It’s not 2019, but things are getting back to normal on the Las Vegas Strip, and that’s good news for the two largest operators there — Caesars Entertainment (NASDAQ:CZR) and MGM Resorts International (NYSE:MGM).
Some Wall Street analysts are increasingly bullish on the pair of gaming equities, with JPMorgan’s Joseph Greff joining that group today with positive commentary on the Bellagio and Flamingo operators. In the largest US casino center, weekend occupancy is strong and slated to remain that way through year-end — a positive for operators as they wait for convention business to return. Greff sees Las Vegas leading a travel resurgence.
Las Vegas will lead the group recovery, given its appeal as a blend and intersection of leisure and group [travel], the best of both worlds, in our view,” said the analyst.

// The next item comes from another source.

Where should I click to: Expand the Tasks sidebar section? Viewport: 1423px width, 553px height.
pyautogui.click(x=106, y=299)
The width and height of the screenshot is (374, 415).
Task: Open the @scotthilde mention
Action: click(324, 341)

He’s forecasting a round of second-quarter earnings per share beats from Sin City operators, citing raised guidance from those companies and bullishness around sports betting, as gamblers wait on the start of the 2021 football season.
Bullish on Caesars
Combined, Caesars and MGM run nearly 20 Strip casino-resorts, making the stocks logical picks for analysts and investors pointing to Las Vegas vibrancy.
Indeed, the shares are reflecting that scenario. Year-to-date, the Paris operator is higher by 49.23 percent, while the Mirage operator is up 38.18 percent. Those returns easily top those sported by companies with limited Las Vegas exposure and some large regional gaming operators.
JPMorgan’s Greff boosts price targets on Caesars and MGM. In the case of the former, he’s the third analyst this week to do so. In raising his forecast on the Planet Hollywood operator to $129 from $120, he cites not only the land-based casino business, but the emerging iGaming and sports betting opportunity, as well as the recently completed William Hill purchase.
“We value CZR’s core/traditional gaming business at ~$89 and its USSB/iGaming opportunity at $38, plus $1 per share credit for a sale of William Hill’s non-US operations,” said Greff.
An announcement on a buyer for William Hill’s international businesses is expected in the second half of the year, and that sale could bring in $2 billion or more for Caesars.
Enthusiasm for MGM
MGM is the largest Strip operator, and CEO Bill Hornbuckle recently spoke bullishly on Las Vegas activity, saying his company is seeing record-breaking slots play, adding that “We’re back with a vengeance.”
JPMorgan’s Greff lifts his MGM price target to $52 from $47, well above the Wall Street average of about $44. There’s potential for significantly more upside to that outlook.
“Assuming Las Vegas Strip revenues return to 2019 levels, there could be an incremental $6 of equity value per share not in our estimates,” said the analyst.